Location data for words and elements:

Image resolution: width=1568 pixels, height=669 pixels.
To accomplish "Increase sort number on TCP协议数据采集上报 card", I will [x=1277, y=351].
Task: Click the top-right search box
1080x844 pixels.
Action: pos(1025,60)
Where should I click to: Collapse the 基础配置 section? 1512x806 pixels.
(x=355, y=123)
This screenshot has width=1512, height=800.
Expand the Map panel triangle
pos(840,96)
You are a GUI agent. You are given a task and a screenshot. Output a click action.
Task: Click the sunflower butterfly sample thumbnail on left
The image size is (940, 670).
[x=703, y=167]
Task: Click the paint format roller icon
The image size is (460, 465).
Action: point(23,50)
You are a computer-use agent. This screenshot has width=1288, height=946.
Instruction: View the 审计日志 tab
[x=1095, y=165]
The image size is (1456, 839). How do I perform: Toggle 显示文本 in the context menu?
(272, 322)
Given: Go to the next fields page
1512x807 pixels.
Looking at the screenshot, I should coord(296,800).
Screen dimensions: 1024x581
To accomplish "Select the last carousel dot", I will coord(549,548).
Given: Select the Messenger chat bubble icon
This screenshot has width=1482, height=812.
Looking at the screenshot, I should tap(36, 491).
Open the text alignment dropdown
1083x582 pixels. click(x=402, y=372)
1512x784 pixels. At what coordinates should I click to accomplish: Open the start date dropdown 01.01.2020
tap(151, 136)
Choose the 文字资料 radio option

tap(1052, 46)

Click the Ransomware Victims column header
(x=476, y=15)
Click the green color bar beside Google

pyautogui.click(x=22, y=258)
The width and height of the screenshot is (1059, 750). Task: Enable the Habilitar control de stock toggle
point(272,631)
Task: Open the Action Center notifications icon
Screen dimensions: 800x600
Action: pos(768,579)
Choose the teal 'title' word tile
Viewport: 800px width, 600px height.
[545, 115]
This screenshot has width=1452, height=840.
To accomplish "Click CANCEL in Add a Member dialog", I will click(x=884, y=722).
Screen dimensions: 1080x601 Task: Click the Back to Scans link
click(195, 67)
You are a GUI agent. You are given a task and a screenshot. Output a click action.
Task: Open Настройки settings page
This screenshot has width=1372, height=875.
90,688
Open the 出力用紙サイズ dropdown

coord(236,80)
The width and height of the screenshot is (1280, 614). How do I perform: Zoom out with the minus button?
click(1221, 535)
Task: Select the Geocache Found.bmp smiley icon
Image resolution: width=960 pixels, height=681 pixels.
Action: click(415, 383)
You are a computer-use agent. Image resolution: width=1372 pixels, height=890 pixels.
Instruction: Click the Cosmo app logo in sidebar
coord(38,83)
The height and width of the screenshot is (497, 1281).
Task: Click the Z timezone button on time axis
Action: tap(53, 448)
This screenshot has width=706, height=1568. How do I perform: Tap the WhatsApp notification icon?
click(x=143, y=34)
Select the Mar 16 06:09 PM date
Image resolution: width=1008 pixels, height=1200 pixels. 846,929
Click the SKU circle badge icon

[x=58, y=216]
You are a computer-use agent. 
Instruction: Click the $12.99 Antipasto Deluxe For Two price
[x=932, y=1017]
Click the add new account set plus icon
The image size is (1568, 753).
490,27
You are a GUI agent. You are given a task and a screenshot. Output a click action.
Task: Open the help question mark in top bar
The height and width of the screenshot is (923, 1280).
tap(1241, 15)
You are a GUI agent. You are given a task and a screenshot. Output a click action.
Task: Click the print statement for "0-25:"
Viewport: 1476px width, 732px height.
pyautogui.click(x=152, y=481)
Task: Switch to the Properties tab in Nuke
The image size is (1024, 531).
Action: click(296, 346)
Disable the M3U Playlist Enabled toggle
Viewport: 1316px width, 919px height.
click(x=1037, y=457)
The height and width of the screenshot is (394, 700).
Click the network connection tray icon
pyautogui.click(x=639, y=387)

§ Exercise prompt:
Reproduce every one of the lines above without any change.

§ Solution to this task:
Image resolution: width=1568 pixels, height=669 pixels.
To accomplish "Increase sort number on TCP协议数据采集上报 card", I will [x=1277, y=351].
Task: Click the top-right search box
1080x844 pixels.
Action: pos(1025,60)
Where should I click to: Collapse the 基础配置 section? 1512x806 pixels.
(x=355, y=123)
This screenshot has width=1512, height=800.
Expand the Map panel triangle
pos(840,96)
You are a GUI agent. You are given a task and a screenshot. Output a click action.
Task: Click the sunflower butterfly sample thumbnail on left
The image size is (940, 670).
[x=703, y=167]
Task: Click the paint format roller icon
The image size is (460, 465).
Action: point(23,50)
You are a computer-use agent. This screenshot has width=1288, height=946.
Instruction: View the 审计日志 tab
[x=1095, y=165]
The image size is (1456, 839). How do I perform: Toggle 显示文本 in the context menu?
(272, 322)
Given: Go to the next fields page
1512x807 pixels.
Looking at the screenshot, I should coord(296,800).
Screen dimensions: 1024x581
To accomplish "Select the last carousel dot", I will coord(549,548).
Given: Select the Messenger chat bubble icon
This screenshot has width=1482, height=812.
Looking at the screenshot, I should tap(36, 491).
Open the text alignment dropdown
1083x582 pixels. click(x=402, y=372)
1512x784 pixels. At what coordinates should I click to accomplish: Open the start date dropdown 01.01.2020
tap(151, 136)
Choose the 文字资料 radio option

tap(1052, 46)

Click the Ransomware Victims column header
(x=476, y=15)
Click the green color bar beside Google

pyautogui.click(x=22, y=258)
The width and height of the screenshot is (1059, 750). Task: Enable the Habilitar control de stock toggle
point(272,631)
Task: Open the Action Center notifications icon
Screen dimensions: 800x600
Action: pos(768,579)
Choose the teal 'title' word tile
Viewport: 800px width, 600px height.
[545, 115]
This screenshot has width=1452, height=840.
To accomplish "Click CANCEL in Add a Member dialog", I will click(x=884, y=722).
Screen dimensions: 1080x601 Task: Click the Back to Scans link
click(195, 67)
You are a GUI agent. You are given a task and a screenshot. Output a click action.
Task: Open Настройки settings page
This screenshot has width=1372, height=875.
90,688
Open the 出力用紙サイズ dropdown

coord(236,80)
The width and height of the screenshot is (1280, 614). How do I perform: Zoom out with the minus button?
click(1221, 535)
Task: Select the Geocache Found.bmp smiley icon
Image resolution: width=960 pixels, height=681 pixels.
Action: click(415, 383)
You are a computer-use agent. Image resolution: width=1372 pixels, height=890 pixels.
Instruction: Click the Cosmo app logo in sidebar
coord(38,83)
The height and width of the screenshot is (497, 1281).
Task: Click the Z timezone button on time axis
Action: tap(53, 448)
This screenshot has width=706, height=1568. How do I perform: Tap the WhatsApp notification icon?
click(x=143, y=34)
Select the Mar 16 06:09 PM date
Image resolution: width=1008 pixels, height=1200 pixels. 846,929
Click the SKU circle badge icon

[x=58, y=216]
You are a computer-use agent. 
Instruction: Click the $12.99 Antipasto Deluxe For Two price
[x=932, y=1017]
Click the add new account set plus icon
The image size is (1568, 753).
490,27
You are a GUI agent. You are given a task and a screenshot. Output a click action.
Task: Open the help question mark in top bar
The height and width of the screenshot is (923, 1280).
tap(1241, 15)
You are a GUI agent. You are given a task and a screenshot. Output a click action.
Task: Click the print statement for "0-25:"
Viewport: 1476px width, 732px height.
pyautogui.click(x=152, y=481)
Task: Switch to the Properties tab in Nuke
The image size is (1024, 531).
Action: click(296, 346)
Disable the M3U Playlist Enabled toggle
Viewport: 1316px width, 919px height.
click(x=1037, y=457)
The height and width of the screenshot is (394, 700).
Click the network connection tray icon
pyautogui.click(x=639, y=387)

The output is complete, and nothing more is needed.